Since China's State Council designated this year as the year of Red Tourism, an initiative designed to re-kindle faith in the present-day Communist Party (CCP), a booming Shaoshan has become an unlikely must- see on the tourist trail.

Legions of holiday-makers are flocking to the town, eager to learn more about the roots of the man who in his homeland is still regarded as having done more than any other to unify and form contemporary China.

The CCP knows that, now more than ever, faced with a population more interested in the latest mobile phone than political ideology, it needs a hero. And the Chairman fits the bill better than anyone.

China's State Council, therefore, has been trying to persuade domestic tourists, who made 111 million trips during the recent week-long October national holiday, to turn their backs on destinations such as Hong Kong's new Disneyland, Macau's casinos and the beaches of Hainan island. Instead, the council is promoting the dusty and remote city of Yan'an in Shaanxi province, where Mao and the CCP were based for a decade from 1937, as well as old Red Army battlefields and key sites along the route of the Long March.

For the first time in decades, Yan'an, Shaoshan, in Hunan province, and the Jinggangshan region in Jiangxi province, the first part of China that Mao and the CCP took control of in 1927, have been put on the map. And the government, hoping to gain some reflected glory from a man who remains more popular, 29 years after his death, than any of those who succeeded him, is delighted.

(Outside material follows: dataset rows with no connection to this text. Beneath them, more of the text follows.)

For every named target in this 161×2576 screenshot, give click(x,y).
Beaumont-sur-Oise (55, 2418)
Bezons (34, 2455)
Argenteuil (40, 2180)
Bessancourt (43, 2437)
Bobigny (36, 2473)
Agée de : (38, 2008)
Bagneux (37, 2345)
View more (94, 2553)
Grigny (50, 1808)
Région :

So far, its co-opting of Mao, who had a whole host of villas built around China for his holidays, is working brilliantly. Helped by nostalgia for the certainties of the Mao era and an increasingly nationalistic mood, the Red Tourism initiative has resulted in four million people visiting Yan'an this year.

One hundred and fifty locations in 13 provinces have been earmarked as Red Tourism sites. They range from Zunyi in Guizhou province, where Mao took over the CCP leadership and restaurants offer 'Red Army banquets', with each dish named after a famous battle, to Xibaipo, a village in Hebei province that was Mao's last stop before he arrived in Beijing in 1949 and took power.